What the task asks:
Set each line of the records down again exactly, please.

[Stored data entries]
***

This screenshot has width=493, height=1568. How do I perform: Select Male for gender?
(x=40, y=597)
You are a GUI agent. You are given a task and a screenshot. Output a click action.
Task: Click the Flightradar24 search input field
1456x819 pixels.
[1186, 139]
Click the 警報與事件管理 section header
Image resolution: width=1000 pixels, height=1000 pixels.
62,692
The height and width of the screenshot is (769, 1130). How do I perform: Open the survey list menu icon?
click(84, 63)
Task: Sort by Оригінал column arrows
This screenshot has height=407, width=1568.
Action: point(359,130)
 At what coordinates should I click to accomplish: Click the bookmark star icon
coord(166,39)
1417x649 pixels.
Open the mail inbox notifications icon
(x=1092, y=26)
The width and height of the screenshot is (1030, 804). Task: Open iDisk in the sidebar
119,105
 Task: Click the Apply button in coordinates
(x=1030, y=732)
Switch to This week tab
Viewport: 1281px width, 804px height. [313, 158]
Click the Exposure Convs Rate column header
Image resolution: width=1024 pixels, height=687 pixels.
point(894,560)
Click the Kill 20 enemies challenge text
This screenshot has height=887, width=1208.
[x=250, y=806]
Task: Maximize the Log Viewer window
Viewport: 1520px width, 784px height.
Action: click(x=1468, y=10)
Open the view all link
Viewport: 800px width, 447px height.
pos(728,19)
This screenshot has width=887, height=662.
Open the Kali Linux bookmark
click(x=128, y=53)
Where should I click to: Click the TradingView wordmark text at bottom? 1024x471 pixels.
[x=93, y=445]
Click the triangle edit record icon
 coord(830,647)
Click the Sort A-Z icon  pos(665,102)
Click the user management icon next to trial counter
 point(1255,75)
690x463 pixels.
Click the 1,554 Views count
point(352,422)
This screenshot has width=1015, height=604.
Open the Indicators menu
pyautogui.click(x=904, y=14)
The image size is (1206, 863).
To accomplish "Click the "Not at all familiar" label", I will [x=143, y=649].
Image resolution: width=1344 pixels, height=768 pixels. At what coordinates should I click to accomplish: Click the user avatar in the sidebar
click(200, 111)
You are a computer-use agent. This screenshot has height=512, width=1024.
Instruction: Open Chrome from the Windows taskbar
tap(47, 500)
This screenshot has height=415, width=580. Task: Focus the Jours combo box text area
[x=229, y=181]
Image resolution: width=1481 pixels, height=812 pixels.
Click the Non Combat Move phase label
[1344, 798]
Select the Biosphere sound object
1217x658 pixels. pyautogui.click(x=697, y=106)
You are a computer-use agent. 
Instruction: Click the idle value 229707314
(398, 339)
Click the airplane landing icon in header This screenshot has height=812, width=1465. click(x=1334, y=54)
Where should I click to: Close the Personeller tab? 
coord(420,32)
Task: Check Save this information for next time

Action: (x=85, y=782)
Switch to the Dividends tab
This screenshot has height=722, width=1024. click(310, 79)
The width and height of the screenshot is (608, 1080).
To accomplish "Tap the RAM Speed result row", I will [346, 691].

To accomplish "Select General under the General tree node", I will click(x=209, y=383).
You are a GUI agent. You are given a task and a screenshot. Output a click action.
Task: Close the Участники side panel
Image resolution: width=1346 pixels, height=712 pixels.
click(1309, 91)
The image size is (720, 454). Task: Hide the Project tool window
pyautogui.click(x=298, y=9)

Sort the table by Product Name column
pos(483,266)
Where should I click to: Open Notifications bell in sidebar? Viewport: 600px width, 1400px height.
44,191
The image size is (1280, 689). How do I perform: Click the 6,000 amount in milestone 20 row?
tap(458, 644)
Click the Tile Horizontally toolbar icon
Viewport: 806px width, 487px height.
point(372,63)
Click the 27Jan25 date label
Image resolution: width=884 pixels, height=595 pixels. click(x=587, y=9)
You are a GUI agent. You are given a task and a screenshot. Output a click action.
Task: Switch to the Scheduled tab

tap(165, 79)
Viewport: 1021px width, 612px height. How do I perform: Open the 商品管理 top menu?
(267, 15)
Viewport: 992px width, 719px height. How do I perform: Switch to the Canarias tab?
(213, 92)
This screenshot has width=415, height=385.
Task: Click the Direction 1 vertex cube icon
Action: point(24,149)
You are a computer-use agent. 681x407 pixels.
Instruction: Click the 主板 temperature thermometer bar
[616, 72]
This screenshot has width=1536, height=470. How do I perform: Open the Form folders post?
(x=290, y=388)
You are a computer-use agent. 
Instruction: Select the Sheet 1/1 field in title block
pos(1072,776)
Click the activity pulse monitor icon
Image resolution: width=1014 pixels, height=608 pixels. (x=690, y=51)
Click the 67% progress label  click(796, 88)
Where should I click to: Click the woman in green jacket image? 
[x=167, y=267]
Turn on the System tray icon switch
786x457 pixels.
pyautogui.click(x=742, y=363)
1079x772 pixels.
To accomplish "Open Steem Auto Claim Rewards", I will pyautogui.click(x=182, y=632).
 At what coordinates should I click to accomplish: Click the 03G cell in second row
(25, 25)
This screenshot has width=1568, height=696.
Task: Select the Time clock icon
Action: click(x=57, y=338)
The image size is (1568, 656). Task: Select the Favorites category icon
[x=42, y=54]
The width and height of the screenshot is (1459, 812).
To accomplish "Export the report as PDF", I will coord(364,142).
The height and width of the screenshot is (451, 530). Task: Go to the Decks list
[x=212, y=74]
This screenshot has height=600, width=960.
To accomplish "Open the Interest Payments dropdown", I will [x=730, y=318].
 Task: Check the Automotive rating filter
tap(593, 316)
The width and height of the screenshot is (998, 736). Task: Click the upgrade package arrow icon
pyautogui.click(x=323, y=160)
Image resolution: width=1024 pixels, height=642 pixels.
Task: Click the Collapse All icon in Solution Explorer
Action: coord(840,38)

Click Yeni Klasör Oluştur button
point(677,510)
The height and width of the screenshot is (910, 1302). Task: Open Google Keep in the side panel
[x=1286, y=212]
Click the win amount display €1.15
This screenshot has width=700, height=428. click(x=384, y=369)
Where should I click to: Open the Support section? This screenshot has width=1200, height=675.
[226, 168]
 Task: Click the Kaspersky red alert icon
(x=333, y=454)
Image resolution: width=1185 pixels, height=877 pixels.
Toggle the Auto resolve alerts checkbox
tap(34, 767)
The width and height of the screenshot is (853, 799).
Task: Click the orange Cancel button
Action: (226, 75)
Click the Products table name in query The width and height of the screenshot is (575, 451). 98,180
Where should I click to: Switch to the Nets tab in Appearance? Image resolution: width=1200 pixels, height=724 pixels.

***

Answer:
This screenshot has width=493, height=1568. How do I perform: Select Male for gender?
(x=40, y=597)
You are a GUI agent. You are given a task and a screenshot. Output a click action.
Task: Click the Flightradar24 search input field
1456x819 pixels.
[1186, 139]
Click the 警報與事件管理 section header
Image resolution: width=1000 pixels, height=1000 pixels.
62,692
The height and width of the screenshot is (769, 1130). How do I perform: Open the survey list menu icon?
click(84, 63)
Task: Sort by Оригінал column arrows
This screenshot has height=407, width=1568.
Action: point(359,130)
 At what coordinates should I click to accomplish: Click the bookmark star icon
coord(166,39)
1417x649 pixels.
Open the mail inbox notifications icon
(x=1092, y=26)
The width and height of the screenshot is (1030, 804). Task: Open iDisk in the sidebar
119,105
 Task: Click the Apply button in coordinates
(x=1030, y=732)
Switch to This week tab
Viewport: 1281px width, 804px height. [313, 158]
Click the Exposure Convs Rate column header
Image resolution: width=1024 pixels, height=687 pixels.
point(894,560)
Click the Kill 20 enemies challenge text
This screenshot has height=887, width=1208.
[x=250, y=806]
Task: Maximize the Log Viewer window
Viewport: 1520px width, 784px height.
Action: click(x=1468, y=10)
Open the view all link
Viewport: 800px width, 447px height.
pos(728,19)
This screenshot has width=887, height=662.
Open the Kali Linux bookmark
click(x=128, y=53)
Where should I click to: Click the TradingView wordmark text at bottom? 1024x471 pixels.
[x=93, y=445]
Click the triangle edit record icon
 coord(830,647)
Click the Sort A-Z icon  pos(665,102)
Click the user management icon next to trial counter
 point(1255,75)
690x463 pixels.
Click the 1,554 Views count
point(352,422)
This screenshot has width=1015, height=604.
Open the Indicators menu
pyautogui.click(x=904, y=14)
The image size is (1206, 863).
To accomplish "Click the "Not at all familiar" label", I will [x=143, y=649].
Image resolution: width=1344 pixels, height=768 pixels. At what coordinates should I click to accomplish: Click the user avatar in the sidebar
click(200, 111)
You are a computer-use agent. This screenshot has height=512, width=1024.
Instruction: Open Chrome from the Windows taskbar
tap(47, 500)
This screenshot has height=415, width=580. Task: Focus the Jours combo box text area
[x=229, y=181]
Image resolution: width=1481 pixels, height=812 pixels.
Click the Non Combat Move phase label
[1344, 798]
Select the Biosphere sound object
1217x658 pixels. pyautogui.click(x=697, y=106)
You are a computer-use agent. 
Instruction: Click the idle value 229707314
(398, 339)
Click the airplane landing icon in header This screenshot has height=812, width=1465. click(x=1334, y=54)
Where should I click to: Close the Personeller tab? 
coord(420,32)
Task: Check Save this information for next time

Action: (x=85, y=782)
Switch to the Dividends tab
This screenshot has height=722, width=1024. click(310, 79)
The width and height of the screenshot is (608, 1080).
To accomplish "Tap the RAM Speed result row", I will [346, 691].

To accomplish "Select General under the General tree node", I will click(x=209, y=383).
You are a GUI agent. You are given a task and a screenshot. Output a click action.
Task: Close the Участники side panel
Image resolution: width=1346 pixels, height=712 pixels.
click(1309, 91)
The image size is (720, 454). Task: Hide the Project tool window
pyautogui.click(x=298, y=9)

Sort the table by Product Name column
pos(483,266)
Where should I click to: Open Notifications bell in sidebar? Viewport: 600px width, 1400px height.
44,191
The image size is (1280, 689). How do I perform: Click the 6,000 amount in milestone 20 row?
tap(458, 644)
Click the Tile Horizontally toolbar icon
Viewport: 806px width, 487px height.
point(372,63)
Click the 27Jan25 date label
Image resolution: width=884 pixels, height=595 pixels. click(x=587, y=9)
You are a GUI agent. You are given a task and a screenshot. Output a click action.
Task: Switch to the Scheduled tab

tap(165, 79)
Viewport: 1021px width, 612px height. How do I perform: Open the 商品管理 top menu?
(267, 15)
Viewport: 992px width, 719px height. How do I perform: Switch to the Canarias tab?
(213, 92)
This screenshot has width=415, height=385.
Task: Click the Direction 1 vertex cube icon
Action: point(24,149)
You are a computer-use agent. 681x407 pixels.
Instruction: Click the 主板 temperature thermometer bar
[616, 72]
This screenshot has width=1536, height=470. How do I perform: Open the Form folders post?
(x=290, y=388)
You are a computer-use agent. 
Instruction: Select the Sheet 1/1 field in title block
pos(1072,776)
Click the activity pulse monitor icon
Image resolution: width=1014 pixels, height=608 pixels. (x=690, y=51)
Click the 67% progress label  click(796, 88)
Where should I click to: Click the woman in green jacket image? 
[x=167, y=267]
Turn on the System tray icon switch
786x457 pixels.
pyautogui.click(x=742, y=363)
1079x772 pixels.
To accomplish "Open Steem Auto Claim Rewards", I will pyautogui.click(x=182, y=632).
 At what coordinates should I click to accomplish: Click the 03G cell in second row
(25, 25)
This screenshot has width=1568, height=696.
Task: Select the Time clock icon
Action: click(x=57, y=338)
The image size is (1568, 656). Task: Select the Favorites category icon
[x=42, y=54]
The width and height of the screenshot is (1459, 812).
To accomplish "Export the report as PDF", I will coord(364,142).
The height and width of the screenshot is (451, 530). Task: Go to the Decks list
[x=212, y=74]
This screenshot has height=600, width=960.
To accomplish "Open the Interest Payments dropdown", I will [x=730, y=318].
 Task: Check the Automotive rating filter
tap(593, 316)
The width and height of the screenshot is (998, 736). Task: Click the upgrade package arrow icon
pyautogui.click(x=323, y=160)
Image resolution: width=1024 pixels, height=642 pixels.
Task: Click the Collapse All icon in Solution Explorer
Action: coord(840,38)

Click Yeni Klasör Oluştur button
point(677,510)
The height and width of the screenshot is (910, 1302). Task: Open Google Keep in the side panel
[x=1286, y=212]
Click the win amount display €1.15
This screenshot has width=700, height=428. click(x=384, y=369)
Where should I click to: Open the Support section? This screenshot has width=1200, height=675.
[226, 168]
 Task: Click the Kaspersky red alert icon
(x=333, y=454)
Image resolution: width=1185 pixels, height=877 pixels.
Toggle the Auto resolve alerts checkbox
tap(34, 767)
The width and height of the screenshot is (853, 799).
Task: Click the orange Cancel button
Action: (226, 75)
Click the Products table name in query The width and height of the screenshot is (575, 451). 98,180
Where should I click to: Switch to the Nets tab in Appearance? Image resolution: width=1200 pixels, height=724 pixels.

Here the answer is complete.